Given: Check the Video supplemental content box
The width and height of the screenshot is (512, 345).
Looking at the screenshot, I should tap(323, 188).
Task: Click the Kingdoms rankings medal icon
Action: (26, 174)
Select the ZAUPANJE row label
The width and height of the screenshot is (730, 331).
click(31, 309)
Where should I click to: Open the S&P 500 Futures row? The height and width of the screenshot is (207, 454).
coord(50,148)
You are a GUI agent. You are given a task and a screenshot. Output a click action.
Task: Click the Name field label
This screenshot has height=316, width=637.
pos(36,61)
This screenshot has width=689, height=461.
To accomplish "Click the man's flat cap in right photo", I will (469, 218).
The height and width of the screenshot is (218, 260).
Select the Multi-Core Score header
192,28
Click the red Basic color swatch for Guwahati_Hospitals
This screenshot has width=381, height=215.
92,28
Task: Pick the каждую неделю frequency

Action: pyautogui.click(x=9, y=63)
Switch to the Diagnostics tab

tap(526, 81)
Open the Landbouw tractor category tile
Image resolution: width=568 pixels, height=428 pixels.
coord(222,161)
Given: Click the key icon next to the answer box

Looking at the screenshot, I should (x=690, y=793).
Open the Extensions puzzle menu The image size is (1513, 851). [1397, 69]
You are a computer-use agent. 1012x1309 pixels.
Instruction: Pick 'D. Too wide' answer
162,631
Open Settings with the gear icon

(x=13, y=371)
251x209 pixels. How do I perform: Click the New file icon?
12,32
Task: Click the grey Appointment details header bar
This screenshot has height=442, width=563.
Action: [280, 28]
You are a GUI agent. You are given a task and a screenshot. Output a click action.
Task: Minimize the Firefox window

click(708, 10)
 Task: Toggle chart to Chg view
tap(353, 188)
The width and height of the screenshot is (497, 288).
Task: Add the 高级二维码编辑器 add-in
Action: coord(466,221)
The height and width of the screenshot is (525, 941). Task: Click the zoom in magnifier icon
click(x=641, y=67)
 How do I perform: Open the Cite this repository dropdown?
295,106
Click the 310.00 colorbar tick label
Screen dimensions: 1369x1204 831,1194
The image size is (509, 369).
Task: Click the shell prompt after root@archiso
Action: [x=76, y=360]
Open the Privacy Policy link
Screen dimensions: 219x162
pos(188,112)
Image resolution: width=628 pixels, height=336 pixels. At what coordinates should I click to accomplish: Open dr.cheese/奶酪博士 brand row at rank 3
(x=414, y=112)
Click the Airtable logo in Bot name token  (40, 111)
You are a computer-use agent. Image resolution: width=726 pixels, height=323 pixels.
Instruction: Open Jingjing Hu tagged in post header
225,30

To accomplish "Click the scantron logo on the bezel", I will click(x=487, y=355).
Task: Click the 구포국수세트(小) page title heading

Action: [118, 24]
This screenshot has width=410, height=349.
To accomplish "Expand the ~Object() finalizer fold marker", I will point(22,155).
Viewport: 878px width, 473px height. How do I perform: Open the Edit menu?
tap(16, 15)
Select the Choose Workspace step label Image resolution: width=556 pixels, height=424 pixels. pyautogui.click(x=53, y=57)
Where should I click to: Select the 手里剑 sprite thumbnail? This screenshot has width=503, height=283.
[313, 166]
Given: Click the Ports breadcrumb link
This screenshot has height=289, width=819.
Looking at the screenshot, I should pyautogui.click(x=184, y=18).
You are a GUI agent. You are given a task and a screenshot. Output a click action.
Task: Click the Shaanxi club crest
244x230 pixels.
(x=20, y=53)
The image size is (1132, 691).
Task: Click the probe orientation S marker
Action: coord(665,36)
################
- _WHAT NEEDS TO BE DONE_: Produce an exact copy of the entries above.

- _WRITTEN RESPONSE_:
Given: Check the Video supplemental content box
The width and height of the screenshot is (512, 345).
Looking at the screenshot, I should tap(323, 188).
Task: Click the Kingdoms rankings medal icon
Action: (26, 174)
Select the ZAUPANJE row label
The width and height of the screenshot is (730, 331).
click(31, 309)
Where should I click to: Open the S&P 500 Futures row? The height and width of the screenshot is (207, 454).
coord(50,148)
You are a GUI agent. You are given a task and a screenshot. Output a click action.
Task: Click the Name field label
This screenshot has height=316, width=637.
pos(36,61)
This screenshot has width=689, height=461.
To accomplish "Click the man's flat cap in right photo", I will (469, 218).
The height and width of the screenshot is (218, 260).
Select the Multi-Core Score header
192,28
Click the red Basic color swatch for Guwahati_Hospitals
This screenshot has width=381, height=215.
92,28
Task: Pick the каждую неделю frequency

Action: pyautogui.click(x=9, y=63)
Switch to the Diagnostics tab

tap(526, 81)
Open the Landbouw tractor category tile
Image resolution: width=568 pixels, height=428 pixels.
coord(222,161)
Given: Click the key icon next to the answer box

Looking at the screenshot, I should (x=690, y=793).
Open the Extensions puzzle menu The image size is (1513, 851). [1397, 69]
You are a computer-use agent. 1012x1309 pixels.
Instruction: Pick 'D. Too wide' answer
162,631
Open Settings with the gear icon

(x=13, y=371)
251x209 pixels. How do I perform: Click the New file icon?
12,32
Task: Click the grey Appointment details header bar
This screenshot has height=442, width=563.
Action: [280, 28]
You are a GUI agent. You are given a task and a screenshot. Output a click action.
Task: Minimize the Firefox window

click(708, 10)
 Task: Toggle chart to Chg view
tap(353, 188)
The width and height of the screenshot is (497, 288).
Task: Add the 高级二维码编辑器 add-in
Action: coord(466,221)
The height and width of the screenshot is (525, 941). Task: Click the zoom in magnifier icon
click(x=641, y=67)
 How do I perform: Open the Cite this repository dropdown?
295,106
Click the 310.00 colorbar tick label
Screen dimensions: 1369x1204 831,1194
The image size is (509, 369).
Task: Click the shell prompt after root@archiso
Action: [x=76, y=360]
Open the Privacy Policy link
Screen dimensions: 219x162
pos(188,112)
Image resolution: width=628 pixels, height=336 pixels. At what coordinates should I click to accomplish: Open dr.cheese/奶酪博士 brand row at rank 3
(x=414, y=112)
Click the Airtable logo in Bot name token  (40, 111)
You are a computer-use agent. Image resolution: width=726 pixels, height=323 pixels.
Instruction: Open Jingjing Hu tagged in post header
225,30

To accomplish "Click the scantron logo on the bezel", I will click(x=487, y=355).
Task: Click the 구포국수세트(小) page title heading

Action: [118, 24]
This screenshot has width=410, height=349.
To accomplish "Expand the ~Object() finalizer fold marker", I will point(22,155).
Viewport: 878px width, 473px height. How do I perform: Open the Edit menu?
tap(16, 15)
Select the Choose Workspace step label Image resolution: width=556 pixels, height=424 pixels. pyautogui.click(x=53, y=57)
Where should I click to: Select the 手里剑 sprite thumbnail? This screenshot has width=503, height=283.
[313, 166]
Given: Click the Ports breadcrumb link
This screenshot has height=289, width=819.
Looking at the screenshot, I should pyautogui.click(x=184, y=18).
You are a GUI agent. You are given a task and a screenshot. Output a click action.
Task: Click the Shaanxi club crest
244x230 pixels.
(x=20, y=53)
The image size is (1132, 691).
Task: Click the probe orientation S marker
Action: coord(665,36)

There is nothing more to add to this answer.